Keep your plantings free of weeds. Using mulch around each plant is a great way to provide a weed free environment for your plants

 

Planting instructions for bar root plants

Remove plastic bag from the root area. Moisturize roots thoroughly. Spraying or dipping the roots in water is recommended. Keep the roots covered and moist until the moment you place them in the soil. Never let the roots be exposed to drying winds or direct sun.

Plant at the same depth it grew in the nursery. If you look carefully you can see a small tree ring circling the trunk where the root system and trunk divide. Do not plant extra deep, just make sure the roots are covered with soil. Leave a shallow depression around each plant to hold water. Water the plant thoroughly after planting to settle the soil around the roots. Water about once a week for the first year if possible.

Keep your plantings free of weeds. Using mulch around each plant is a great way to provide a weed free environment for your plants.

All plants end up in a hole, but not any old hole will do...

The most common mistake when planting is digging a hole, which is both too deep and too narrow. Too deep and the roots don’t have access to sufficient oxygen to ensure proper growth. Too narrow and the root structure can’t expand sufficiently to nourish and properly anchor the tree or plant.

As a general rule plants should be transplanted no deeper than the soil in which they were originally grown. The width of the hole should be at least 3 times the diameter of the root ball or container or the spread of the roots. This will provide the plant with enough worked earth for its root structure to establish itself.

When digging in poorly drained clay soil, it is important to avoid ‘glazing’. Glazing occurs when the sides and bottom of a hole become smoothed forming a barrier, through which water has difficulty passing. To break up the glaze, use a fork to work the bottom and drag the points along the sides of the completed hole. Also, raise the bottom of the hole slightly higher than the surrounding area. This allows water to disperse, reducing the possibility of water pooling in the planting zone.

To plant, first build a cone of earth in the center of the hole around which to splay the roots. Dig a round hole and make a small mound of soil in the bottom of the hole. Spread the roots out in all directions, using the mound as a root support, and pull loose soil back over the roots, filling the hole half way. Lightly tamp soil down or fill with water. Then, back fill the rest of the hole, tamp soil again and re-water. Do not compact the soil by tamping wet soil. Soil compaction eliminates oxygen, which roots need to survive.

 

Information regarding plant care

There is a vast amount of literature available that discusses the individual differences and individual needs of plants. Our intention is to offer a basic checklist to help determine what is needed to grow and maintain a healthy plant.

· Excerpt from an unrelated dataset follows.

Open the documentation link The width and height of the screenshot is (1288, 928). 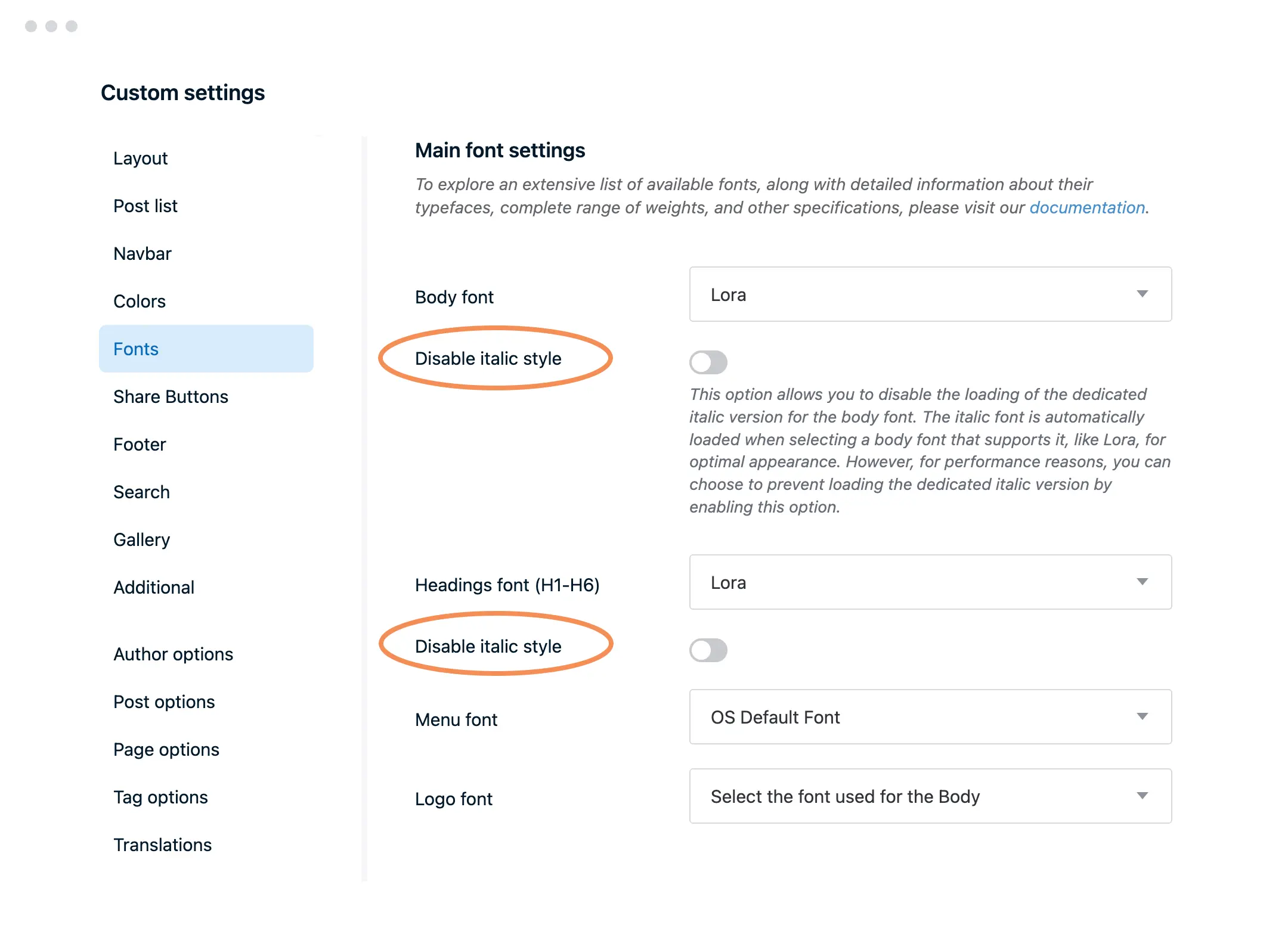click(1086, 207)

Site selection: Choose a plant that will thrive in the location you desire to place it. Plants have different tolerances to soils, shade, heat, and cold.

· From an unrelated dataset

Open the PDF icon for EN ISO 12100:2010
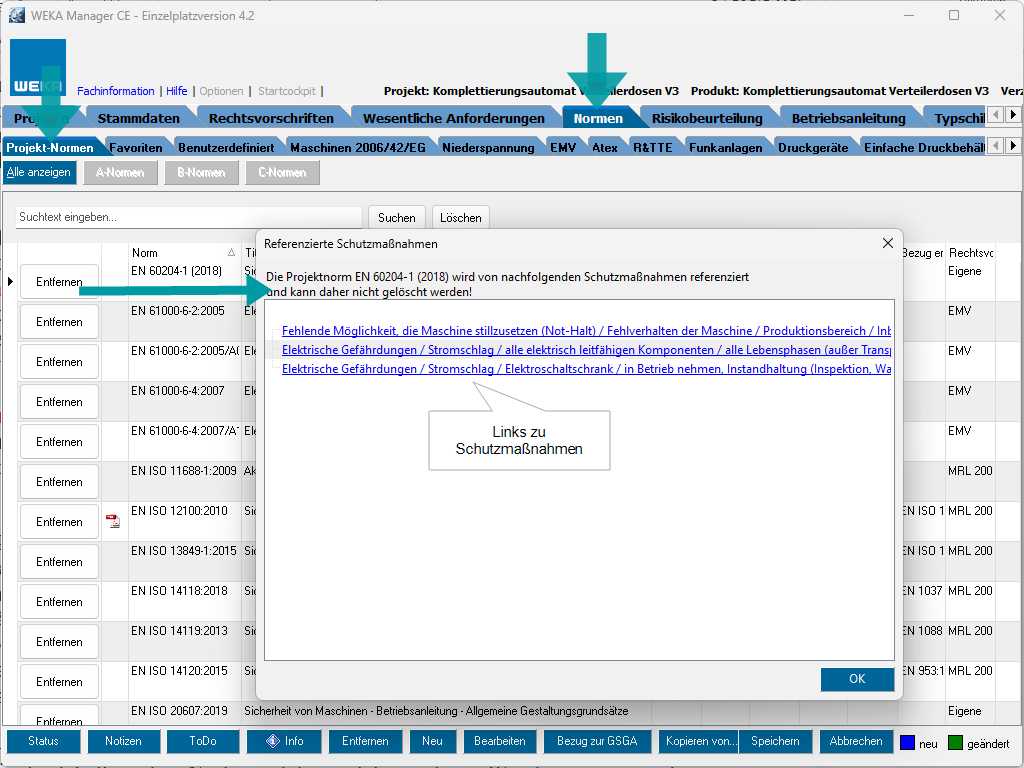 point(113,521)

Watering: All plants require some moisture. Providing water on a weekly basis, either in the form of rain, or supplemental watering, generally will suffice for most plants. Be aware that you can over water. When plants or trees are small, moisture must be made available in the root zone. Small plants and trees have small root zones. Moisture must be placed in an area where the roots can access the moisture.


Fertilization: Plants have a wide range of fertility needs. To obtain healthy vigorous growth, fertility is a must. Providing the proper fertilizer at the proper times can greatly increase plant health and growth. If your plant site is deficient of fertility, you will have to provide it in the form of supplemental fertilizer. Test your soil for deficiencies.


Pruning: Individual plants may be pruned to enhance their attractiveness, or in some cases to reinvigorate flowering or to reduce the opportunity for diseases. Pruning times and recommendations for individual plants can be obtained from our gardening Q and A Library.